I woke up from a dream this morning and in it, a woman older than me was squatting down in front of a bench crying because she had just found out that she was dying in a couple of months or days or something and she goes, “Well, there’s 10 minutes of my life I wasted crying and I can’t get back,” and then she said she didn’t know what she wanted to do with the rest of her short life and asked me, if I found out I was dying in a couple months, or even weeks, what would I do? So I’m going to take this question from the dying lady with the messy hair from my dream and use it for today’s post.

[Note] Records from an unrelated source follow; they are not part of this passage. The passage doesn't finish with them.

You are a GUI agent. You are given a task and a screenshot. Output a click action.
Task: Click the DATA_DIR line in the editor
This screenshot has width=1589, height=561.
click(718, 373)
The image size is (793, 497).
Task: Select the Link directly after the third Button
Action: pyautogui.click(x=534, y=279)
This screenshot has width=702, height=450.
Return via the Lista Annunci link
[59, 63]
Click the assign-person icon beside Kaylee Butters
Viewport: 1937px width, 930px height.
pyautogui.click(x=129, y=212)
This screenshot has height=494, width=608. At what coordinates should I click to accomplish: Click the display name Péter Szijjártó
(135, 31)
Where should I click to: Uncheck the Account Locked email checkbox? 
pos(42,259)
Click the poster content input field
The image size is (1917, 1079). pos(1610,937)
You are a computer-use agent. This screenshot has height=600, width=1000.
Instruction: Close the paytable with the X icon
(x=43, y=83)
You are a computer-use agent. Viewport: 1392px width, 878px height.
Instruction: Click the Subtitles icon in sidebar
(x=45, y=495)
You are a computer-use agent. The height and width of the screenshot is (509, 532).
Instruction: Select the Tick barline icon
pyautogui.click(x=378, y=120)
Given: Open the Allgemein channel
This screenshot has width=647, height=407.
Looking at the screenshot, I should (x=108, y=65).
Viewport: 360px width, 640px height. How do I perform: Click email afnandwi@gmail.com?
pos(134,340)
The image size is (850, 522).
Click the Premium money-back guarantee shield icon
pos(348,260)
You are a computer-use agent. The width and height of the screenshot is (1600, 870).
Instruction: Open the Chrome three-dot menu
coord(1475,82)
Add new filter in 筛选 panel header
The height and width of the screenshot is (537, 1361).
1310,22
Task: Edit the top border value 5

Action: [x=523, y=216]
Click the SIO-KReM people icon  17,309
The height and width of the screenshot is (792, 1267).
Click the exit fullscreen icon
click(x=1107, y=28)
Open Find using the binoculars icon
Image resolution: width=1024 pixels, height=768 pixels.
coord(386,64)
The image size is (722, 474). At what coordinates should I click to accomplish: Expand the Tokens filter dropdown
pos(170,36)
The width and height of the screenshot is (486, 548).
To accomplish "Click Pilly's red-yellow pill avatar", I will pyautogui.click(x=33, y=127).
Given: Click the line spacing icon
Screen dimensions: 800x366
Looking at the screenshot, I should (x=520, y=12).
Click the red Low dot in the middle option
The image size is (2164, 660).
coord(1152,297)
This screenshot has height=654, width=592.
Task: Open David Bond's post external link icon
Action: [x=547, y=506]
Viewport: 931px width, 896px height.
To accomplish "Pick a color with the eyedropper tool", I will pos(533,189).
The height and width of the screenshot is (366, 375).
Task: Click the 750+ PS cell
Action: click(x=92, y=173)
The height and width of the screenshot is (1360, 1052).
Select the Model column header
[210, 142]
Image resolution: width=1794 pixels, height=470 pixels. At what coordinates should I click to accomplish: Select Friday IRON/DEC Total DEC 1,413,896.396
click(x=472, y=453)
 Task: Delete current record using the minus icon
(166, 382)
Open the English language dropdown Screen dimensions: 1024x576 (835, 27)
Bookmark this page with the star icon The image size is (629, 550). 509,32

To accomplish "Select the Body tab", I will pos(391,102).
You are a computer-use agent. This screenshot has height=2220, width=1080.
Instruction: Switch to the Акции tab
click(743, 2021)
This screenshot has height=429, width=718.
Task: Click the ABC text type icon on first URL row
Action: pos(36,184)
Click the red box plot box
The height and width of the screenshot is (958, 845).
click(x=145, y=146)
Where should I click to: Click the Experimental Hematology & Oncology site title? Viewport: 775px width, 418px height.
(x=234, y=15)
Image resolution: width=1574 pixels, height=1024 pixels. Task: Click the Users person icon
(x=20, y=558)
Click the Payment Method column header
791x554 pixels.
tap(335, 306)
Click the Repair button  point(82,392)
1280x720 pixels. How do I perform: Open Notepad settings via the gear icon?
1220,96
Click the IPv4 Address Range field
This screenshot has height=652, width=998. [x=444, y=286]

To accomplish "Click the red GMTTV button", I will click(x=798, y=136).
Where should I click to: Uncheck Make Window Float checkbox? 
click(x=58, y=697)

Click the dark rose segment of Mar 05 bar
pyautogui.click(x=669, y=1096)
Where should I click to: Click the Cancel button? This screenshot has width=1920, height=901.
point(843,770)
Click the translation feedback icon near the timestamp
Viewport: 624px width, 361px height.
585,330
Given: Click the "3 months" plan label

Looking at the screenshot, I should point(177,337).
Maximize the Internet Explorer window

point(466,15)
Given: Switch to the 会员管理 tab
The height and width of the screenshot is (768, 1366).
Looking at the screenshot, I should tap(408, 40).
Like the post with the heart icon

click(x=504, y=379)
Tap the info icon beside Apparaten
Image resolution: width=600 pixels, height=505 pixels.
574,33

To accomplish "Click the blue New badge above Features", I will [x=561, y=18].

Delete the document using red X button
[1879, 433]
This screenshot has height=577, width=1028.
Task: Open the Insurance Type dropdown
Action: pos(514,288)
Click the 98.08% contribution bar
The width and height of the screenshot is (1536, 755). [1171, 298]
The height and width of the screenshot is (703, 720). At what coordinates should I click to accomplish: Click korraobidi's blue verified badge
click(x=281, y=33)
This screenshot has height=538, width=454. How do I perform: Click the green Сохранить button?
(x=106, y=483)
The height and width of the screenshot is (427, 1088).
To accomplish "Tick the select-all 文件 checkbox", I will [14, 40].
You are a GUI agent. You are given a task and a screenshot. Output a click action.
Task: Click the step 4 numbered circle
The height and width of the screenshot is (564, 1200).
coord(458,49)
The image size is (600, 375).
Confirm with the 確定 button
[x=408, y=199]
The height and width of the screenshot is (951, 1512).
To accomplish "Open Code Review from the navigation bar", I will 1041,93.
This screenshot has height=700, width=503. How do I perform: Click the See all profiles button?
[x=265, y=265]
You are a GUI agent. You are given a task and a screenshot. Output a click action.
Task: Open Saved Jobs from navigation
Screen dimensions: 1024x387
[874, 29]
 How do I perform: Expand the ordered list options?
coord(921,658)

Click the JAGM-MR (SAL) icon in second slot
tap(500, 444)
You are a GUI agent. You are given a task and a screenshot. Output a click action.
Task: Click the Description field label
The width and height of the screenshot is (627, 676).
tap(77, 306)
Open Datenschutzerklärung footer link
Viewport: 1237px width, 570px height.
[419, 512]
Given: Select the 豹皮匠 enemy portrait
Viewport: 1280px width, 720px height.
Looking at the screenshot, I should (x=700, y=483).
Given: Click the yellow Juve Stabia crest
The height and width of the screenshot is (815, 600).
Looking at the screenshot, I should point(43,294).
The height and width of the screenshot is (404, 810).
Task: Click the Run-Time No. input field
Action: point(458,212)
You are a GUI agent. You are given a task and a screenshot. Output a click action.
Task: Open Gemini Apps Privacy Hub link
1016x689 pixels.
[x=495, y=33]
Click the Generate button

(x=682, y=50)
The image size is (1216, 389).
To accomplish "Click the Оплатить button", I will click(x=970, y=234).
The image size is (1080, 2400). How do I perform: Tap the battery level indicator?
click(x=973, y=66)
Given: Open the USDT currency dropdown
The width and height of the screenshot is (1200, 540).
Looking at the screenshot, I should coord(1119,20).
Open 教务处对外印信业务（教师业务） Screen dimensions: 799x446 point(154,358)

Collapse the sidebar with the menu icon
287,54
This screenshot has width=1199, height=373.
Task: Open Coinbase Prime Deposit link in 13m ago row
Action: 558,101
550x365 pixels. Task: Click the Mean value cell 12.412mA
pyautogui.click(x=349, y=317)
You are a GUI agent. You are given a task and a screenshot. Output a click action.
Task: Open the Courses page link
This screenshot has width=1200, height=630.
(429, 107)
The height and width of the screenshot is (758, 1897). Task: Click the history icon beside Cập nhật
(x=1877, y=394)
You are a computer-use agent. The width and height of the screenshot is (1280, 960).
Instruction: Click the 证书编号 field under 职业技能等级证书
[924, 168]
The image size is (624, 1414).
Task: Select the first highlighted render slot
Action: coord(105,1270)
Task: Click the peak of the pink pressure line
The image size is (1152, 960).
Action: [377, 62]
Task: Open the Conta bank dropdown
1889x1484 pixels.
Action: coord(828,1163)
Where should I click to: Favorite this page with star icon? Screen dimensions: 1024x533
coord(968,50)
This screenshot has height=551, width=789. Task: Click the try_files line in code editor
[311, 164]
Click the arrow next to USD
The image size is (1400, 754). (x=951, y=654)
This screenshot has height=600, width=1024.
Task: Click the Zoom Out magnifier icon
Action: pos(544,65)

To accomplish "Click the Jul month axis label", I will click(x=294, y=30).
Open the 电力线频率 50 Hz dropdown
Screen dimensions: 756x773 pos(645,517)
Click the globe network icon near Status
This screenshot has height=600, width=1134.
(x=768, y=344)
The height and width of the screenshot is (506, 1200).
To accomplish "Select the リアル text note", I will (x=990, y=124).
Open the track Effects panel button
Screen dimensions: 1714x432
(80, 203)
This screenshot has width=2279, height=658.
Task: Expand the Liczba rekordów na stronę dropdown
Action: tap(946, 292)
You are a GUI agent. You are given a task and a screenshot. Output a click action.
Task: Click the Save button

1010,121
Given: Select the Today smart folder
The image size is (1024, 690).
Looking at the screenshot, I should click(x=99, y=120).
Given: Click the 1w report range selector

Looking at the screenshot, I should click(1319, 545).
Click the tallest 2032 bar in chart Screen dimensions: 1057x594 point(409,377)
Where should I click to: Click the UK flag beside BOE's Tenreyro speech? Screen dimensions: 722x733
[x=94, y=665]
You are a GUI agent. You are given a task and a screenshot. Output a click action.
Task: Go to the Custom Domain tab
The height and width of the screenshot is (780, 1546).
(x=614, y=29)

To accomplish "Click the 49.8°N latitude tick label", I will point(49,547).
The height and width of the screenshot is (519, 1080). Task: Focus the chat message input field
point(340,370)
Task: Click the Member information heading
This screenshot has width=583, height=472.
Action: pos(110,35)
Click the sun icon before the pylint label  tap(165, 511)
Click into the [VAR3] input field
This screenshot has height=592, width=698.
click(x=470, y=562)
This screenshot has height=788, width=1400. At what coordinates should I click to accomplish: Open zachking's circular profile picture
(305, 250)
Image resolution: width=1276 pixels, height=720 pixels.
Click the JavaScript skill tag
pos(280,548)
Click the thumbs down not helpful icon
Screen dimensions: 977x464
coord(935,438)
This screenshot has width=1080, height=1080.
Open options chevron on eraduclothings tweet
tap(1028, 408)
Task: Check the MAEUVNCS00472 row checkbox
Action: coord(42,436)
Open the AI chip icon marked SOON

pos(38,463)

If you found out you were dying in a month, what would you want to do with the rest of your life?

source: Dream Lady

Part of me would want to actually do all the things I’m afraid of, like camping and traveling and ordering a pizza over the phone and deleting Facebook and wearing a swimsuit in public. But then there’s the realistic part of me that thinks that things would probably stay the same. I’d probably sit around all day in my lounge pants watching stuff on tv like I Love Lucy and When Harry Met Sally while I scroll through the internet like I’m getting paid by the hour. And I’d probably still yell at the kids for fighting and the dog for barking and the cat for waking me up at 6am. And I most certainly wouldn’t clean anymore. I’d need to delete my internet history and probably go through my things and burn the diaries I wrote when I was 16 but kept so that my loved ones could find one day and publish them when I die once they realized the genius prose and intellect I exhibited at such a young age. Unappreciated in my own time, and all that. But here’s the thing, I read one of them about a month ago and spiraled into a week long depressive state of shame and embarrassment that anyone knew who I was at 16. So I’d burn those. I’d make a point of hanging out with as many friends as I could get to answer my texts, and then I’d drive to California and put my toes into the sand again and drink wine and talk about things that excited me with my friends and I’d go look at the Hollywood sign, I’d hike right up to it. Well, no, that’s a lie. I wouldn’t. Snakes and fear of the law would stop me. But I would go see it. And I would walk down Hollywood Blvd and still not make eye contact with the Superman and Miss Piggy (they’re not the real thing, don’t buy into their scams). And then I would go back to the beach again and put my feet in the sand. And I would close my eyes and listen to the waves and the seagulls that I’ll probably have to fight off later and I would feel the sun on my face. I would drink and laugh with my people again.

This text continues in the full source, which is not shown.